[RECORDS FOR PROCESSING Boundary: Start]

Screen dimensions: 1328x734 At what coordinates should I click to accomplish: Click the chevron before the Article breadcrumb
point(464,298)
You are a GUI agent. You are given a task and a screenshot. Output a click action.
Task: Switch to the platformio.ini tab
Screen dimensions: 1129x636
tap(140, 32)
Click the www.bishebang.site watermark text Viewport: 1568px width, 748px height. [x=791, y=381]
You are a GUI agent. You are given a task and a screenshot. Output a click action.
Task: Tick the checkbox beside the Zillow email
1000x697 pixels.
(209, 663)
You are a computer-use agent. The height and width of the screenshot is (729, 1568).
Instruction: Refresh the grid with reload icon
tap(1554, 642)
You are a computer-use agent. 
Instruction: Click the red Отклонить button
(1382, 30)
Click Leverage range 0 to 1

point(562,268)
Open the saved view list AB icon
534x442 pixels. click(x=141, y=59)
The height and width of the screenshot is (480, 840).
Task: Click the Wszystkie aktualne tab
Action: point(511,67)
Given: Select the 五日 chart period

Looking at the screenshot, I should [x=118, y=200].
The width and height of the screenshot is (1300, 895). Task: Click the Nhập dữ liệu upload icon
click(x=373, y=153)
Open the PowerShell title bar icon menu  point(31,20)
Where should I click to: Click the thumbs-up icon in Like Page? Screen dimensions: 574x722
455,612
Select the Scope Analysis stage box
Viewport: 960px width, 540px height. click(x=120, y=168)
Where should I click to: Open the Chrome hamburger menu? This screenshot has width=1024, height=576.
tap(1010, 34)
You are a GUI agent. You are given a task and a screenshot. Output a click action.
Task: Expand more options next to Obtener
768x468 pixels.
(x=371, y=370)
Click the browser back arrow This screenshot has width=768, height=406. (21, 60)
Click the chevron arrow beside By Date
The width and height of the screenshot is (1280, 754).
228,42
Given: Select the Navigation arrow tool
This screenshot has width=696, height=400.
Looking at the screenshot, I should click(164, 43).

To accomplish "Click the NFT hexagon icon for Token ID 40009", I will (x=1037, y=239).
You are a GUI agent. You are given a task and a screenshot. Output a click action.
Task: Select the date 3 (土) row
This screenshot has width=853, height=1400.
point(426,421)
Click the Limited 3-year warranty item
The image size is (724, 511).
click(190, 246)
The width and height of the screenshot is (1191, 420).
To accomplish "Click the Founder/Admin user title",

[RECORDS FOR PROCESSING Boundary: End]

**ACTIVITY:** Transcribe the entire listing above exactly.

**OUTPUT FOR THIS EXERCISE:**
Screen dimensions: 1328x734 At what coordinates should I click to accomplish: Click the chevron before the Article breadcrumb
point(464,298)
You are a GUI agent. You are given a task and a screenshot. Output a click action.
Task: Switch to the platformio.ini tab
Screen dimensions: 1129x636
tap(140, 32)
Click the www.bishebang.site watermark text Viewport: 1568px width, 748px height. [x=791, y=381]
You are a GUI agent. You are given a task and a screenshot. Output a click action.
Task: Tick the checkbox beside the Zillow email
1000x697 pixels.
(209, 663)
You are a computer-use agent. The height and width of the screenshot is (729, 1568).
Instruction: Refresh the grid with reload icon
tap(1554, 642)
You are a computer-use agent. 
Instruction: Click the red Отклонить button
(1382, 30)
Click Leverage range 0 to 1

point(562,268)
Open the saved view list AB icon
534x442 pixels. click(x=141, y=59)
The height and width of the screenshot is (480, 840).
Task: Click the Wszystkie aktualne tab
Action: point(511,67)
Given: Select the 五日 chart period

Looking at the screenshot, I should [x=118, y=200].
The width and height of the screenshot is (1300, 895). Task: Click the Nhập dữ liệu upload icon
click(x=373, y=153)
Open the PowerShell title bar icon menu  point(31,20)
Where should I click to: Click the thumbs-up icon in Like Page? Screen dimensions: 574x722
455,612
Select the Scope Analysis stage box
Viewport: 960px width, 540px height. click(x=120, y=168)
Where should I click to: Open the Chrome hamburger menu? This screenshot has width=1024, height=576.
tap(1010, 34)
You are a GUI agent. You are given a task and a screenshot. Output a click action.
Task: Expand more options next to Obtener
768x468 pixels.
(x=371, y=370)
Click the browser back arrow This screenshot has width=768, height=406. (21, 60)
Click the chevron arrow beside By Date
The width and height of the screenshot is (1280, 754).
228,42
Given: Select the Navigation arrow tool
This screenshot has width=696, height=400.
Looking at the screenshot, I should click(164, 43).

To accomplish "Click the NFT hexagon icon for Token ID 40009", I will (x=1037, y=239).
You are a GUI agent. You are given a task and a screenshot. Output a click action.
Task: Select the date 3 (土) row
This screenshot has width=853, height=1400.
point(426,421)
Click the Limited 3-year warranty item
The image size is (724, 511).
click(190, 246)
The width and height of the screenshot is (1191, 420).
To accomplish "Click the Founder/Admin user title",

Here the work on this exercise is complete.